As well as Aspen, the other two centres of excellent people in the mid 90s were Merchants and Decisions. We sold Aspen to TSC, Merchants sold to Dimension Data and Decisions sold to Sitel. You can see this lineage in many contact centre experts’ CVs.
Hi – I worked for Yellow Pages from 1976 in what was then quite a pioneering tele-sales operation selling advertising into the various classifications – brilliant job, excellent money and great atmosphere in the office with like-minded colleagues who were aiming high to sell new and renewal ads. to business.

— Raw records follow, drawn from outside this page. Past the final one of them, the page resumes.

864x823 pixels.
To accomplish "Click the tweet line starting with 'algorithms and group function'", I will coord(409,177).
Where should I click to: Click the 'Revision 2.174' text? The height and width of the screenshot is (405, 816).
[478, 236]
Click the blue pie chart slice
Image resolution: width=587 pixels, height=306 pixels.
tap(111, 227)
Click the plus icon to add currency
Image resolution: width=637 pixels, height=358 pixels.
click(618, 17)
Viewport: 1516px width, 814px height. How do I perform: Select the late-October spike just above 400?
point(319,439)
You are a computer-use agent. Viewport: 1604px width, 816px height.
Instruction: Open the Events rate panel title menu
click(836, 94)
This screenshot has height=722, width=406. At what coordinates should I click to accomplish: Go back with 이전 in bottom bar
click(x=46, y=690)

Enabled me to buy a house just before age 21, so grateful for that!
It was a compulsory working practice for all ‘customer service reps’ to disinfect their headsets and desks every morning prior to starting work with diluted Dettol – I can still smell it now. We were seated in banks of 4 staff with one ‘Senior’ allocated to each bank and a Glaswegian Tele Sales Manager who ruled with a rod of iron, but was highly motivational, dynamic and fair – she was brilliant. Her boss was another Glaswegian who knew each of us well and dished out praise and criticism with no holds barred. Promotion was lightning fast but was so was the door if you didn’t perform, “only as good as yesterday’s results” was the mantra. Yellow Pages employed hundreds of staff and each year, there was a massive central Sales Rally to which sales staff from all the offices across the UK were transported – the presentations were super-slick and again, highly motivational, but maybe a bit corny by today’s standards – they worked though. Turnover was high – people were chewed up and spat back out if they did not hit sales target consistently. Training was continuous and delivered to a superb standard, usually from the HQ in Farnborough. Two weeks residential induction training was mandatory for all, followed by further residential courses as you progressed up the ladder. I wouldn’t have missed it for the world and this experience set me up for life, both with lifeskills and financially – it was grand and was headhunted when it split into Thomson Directories and Yellow Pages, so the fun continued until my children needed me more!
I worked in a call centre which did not belong to the business we were taking calls for. Our company focused more than keeping its contract with zero customer service, I left. If the compqany had employed us directly we would hve been paid more paradoxically the company would have paid less for our services as a result. The customer service would have been brilliant and there wold have been lower turnover of staff. Their Indian call centre was appalling.
Datapoint implemented the first ACD for TSB Phonebank in 1979.
Today, we are seeing that many companies are now looking to collaborate across multiple channels by integrating social media, webchat and SMS in to the contact centre as customers demand more routes to interact with businesses.
TSB Phonebank was launched on 9 September 1994
You seem to have avoiding discussing the business of holding long queues of callers paying various exhorbitant fees to make an enquiry or worse a Complaint so we im fact are paying the phone bills and actualy making money for the company we are trying in vain to talk to…Contact us they say on the web site and give you their wonderful phone number. I have heard asked why are the general public becoming angrier in general…What would anyone be considering even the government has started charging us to call them. The police now to call in with an assistance request if not an emergency, after already paying for their services> this will have effectively cut the work load of so many of these people as we give up either in frustration or principal. Most public will be aware that Phone calls actually cost fractions of a penny per minute to operate so the principal is just to cut work response needs and Make vast profits. An interceding call centre surely means a third party could be listening in. Oh they are not allowed to…well that stops it happening then.huh
Im using some of this info for a paper. Can you please tell me how to cite it in APA format?